Real focus is not an easy task.  As a golfer, focusing on the task at hand and completely removing the rest of the world from your thoughts is extremely difficult.  However, to play well and competitively, you HAVE to do it.  There is no getting around it.  In business, sometimes we get so comfortable with our surroundings that true focus is easily lost.  How many times have we “multi-tasked” while on a conference call?  Our second nature, allows us to make comments or participate in a conversation, but should you remove the rest of the world and truly focus, our level of success or achievement increases.

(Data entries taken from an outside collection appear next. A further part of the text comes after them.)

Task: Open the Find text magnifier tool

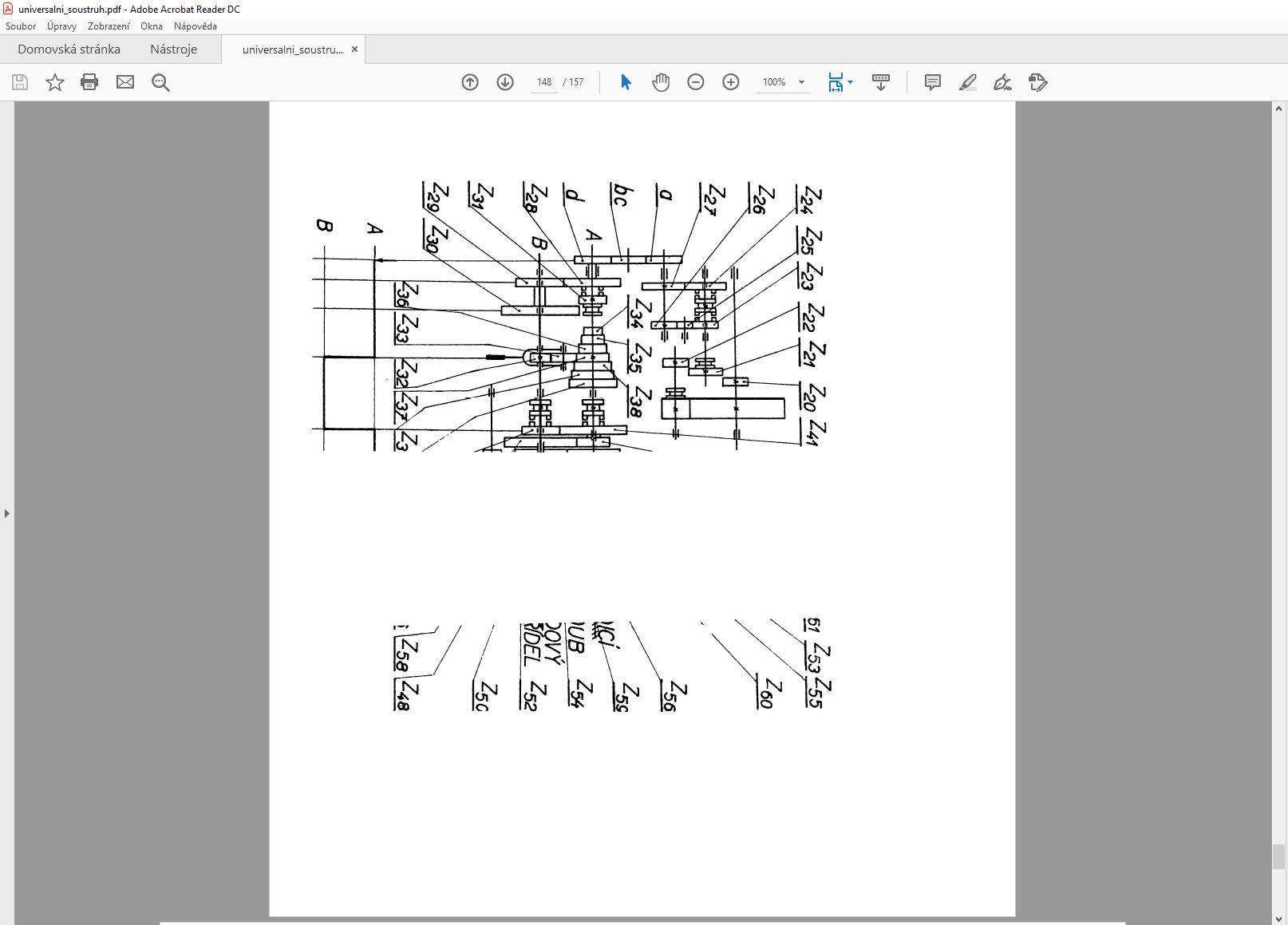Action: (160, 82)
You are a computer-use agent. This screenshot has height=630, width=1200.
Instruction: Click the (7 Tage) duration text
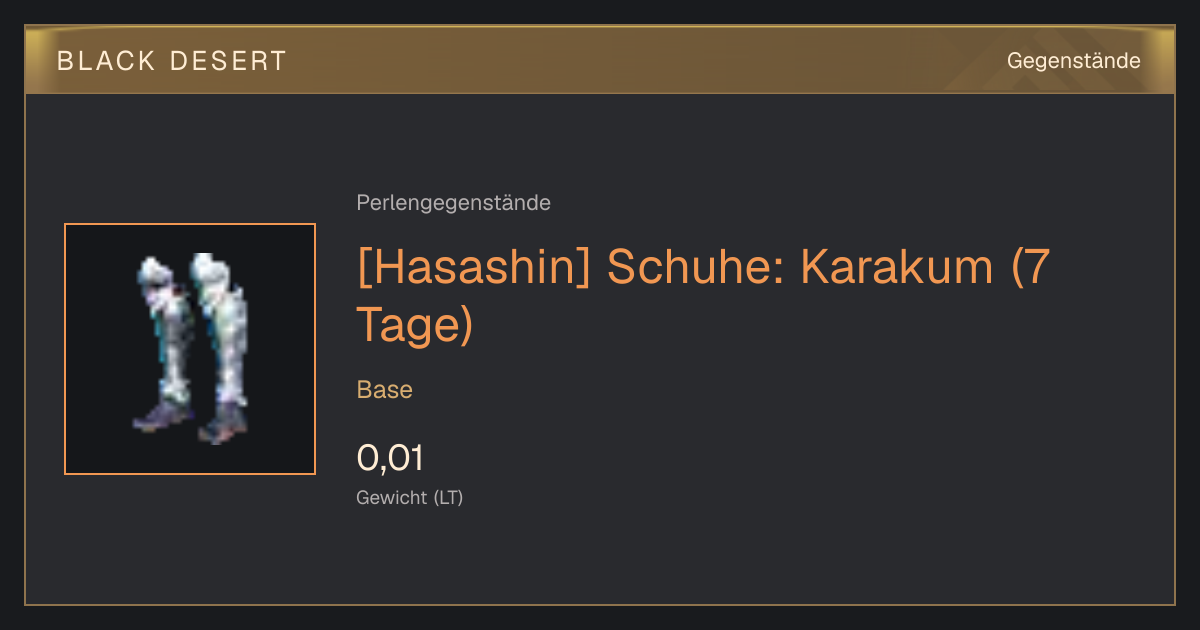(703, 296)
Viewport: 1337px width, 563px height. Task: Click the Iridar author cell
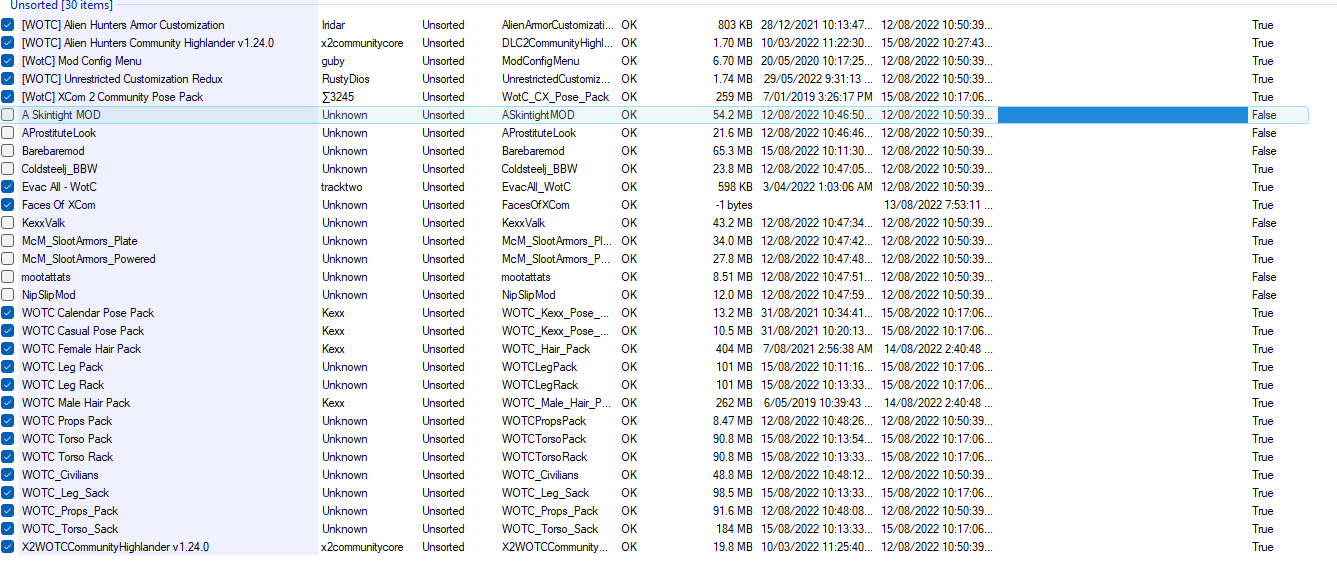tap(333, 25)
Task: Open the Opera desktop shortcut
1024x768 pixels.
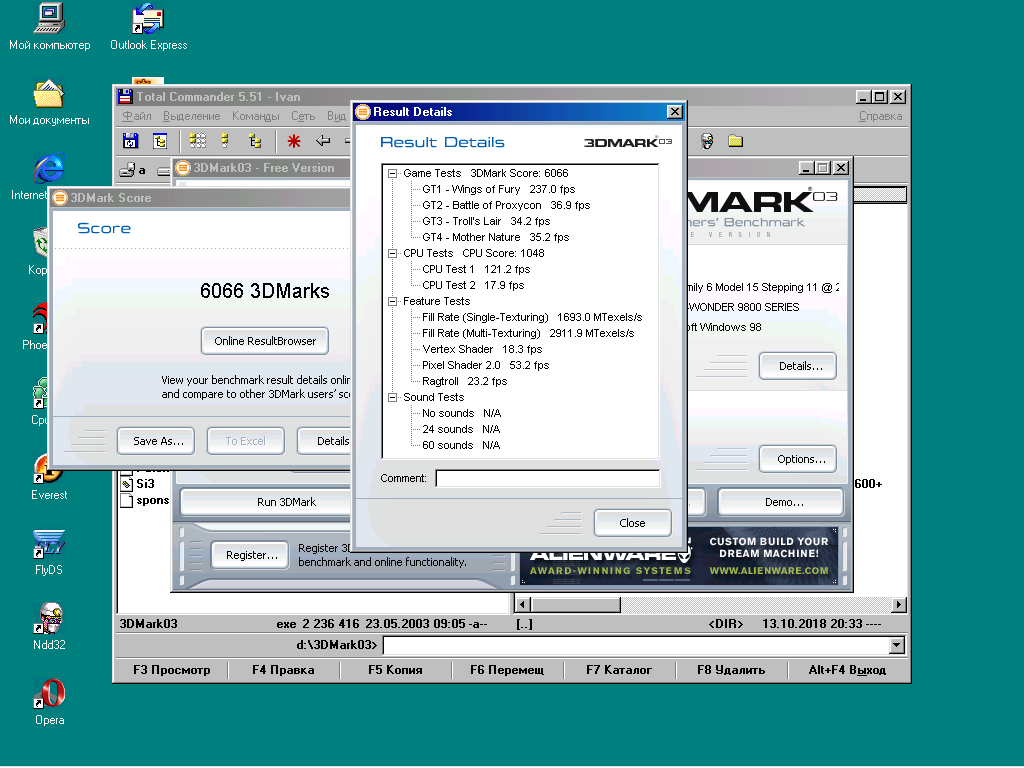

Now, how many times have we been told by someone, “I hear what you’re saying…” but we can’t help but wonder if they are really “listening” to us?  In an article “The Difference Between Hearing & Listening Skills” Karen Hellesvig-Gaskell explains that, hearing something can be accidental or involuntary, but voluntary listening involves focus and concentration for the purpose of understanding and learning from the individual who is speaking to us. So, if we as individuals are able to tell when someone is not really listening to us, more than likely our customers and co-workers are able to, as well.

Many business professionals consider listening to be an important skill that needs considerable practice in order to help avoid the many obstacles that can prevent us from focusing on what a speaker has to say.  When you think of the many distractions that surround us each day, learning how to improve the ability to focus your full attention on the speaker and listen critically will help you to provide helpful solutions.  This also expresses to the speaker that they have your full attention, which in turn should foster stronger partner and customer relationships.

According to the article “How Listening Can Improve Workplace Performance”, concentrating on improving listening skills at work should provide the following benefits:

  • Good listeners are more likely to reduce misunderstandings
  • Good listeners illustrate a caring attitude
  • Good listeners tend to experience a faster work rate in accomplishing tasks
  • Good listeners tend to make less mistakes

Email, social networking, and text messaging have become accepted forms of communication for people and businesses all over the world.  These convenient online methods have augmented the way we communicate with each other.  While much of the world is communicating through smart devices and social media, many feel that it also has the potential to diminish our verbal and listening skills if allowed. Through awareness and practice, improving our ability to listen to our coworkers, partners and customers will assist us and our organization to come out ahead as many businesses and consumers still value the importance and benefits of quality listening skills.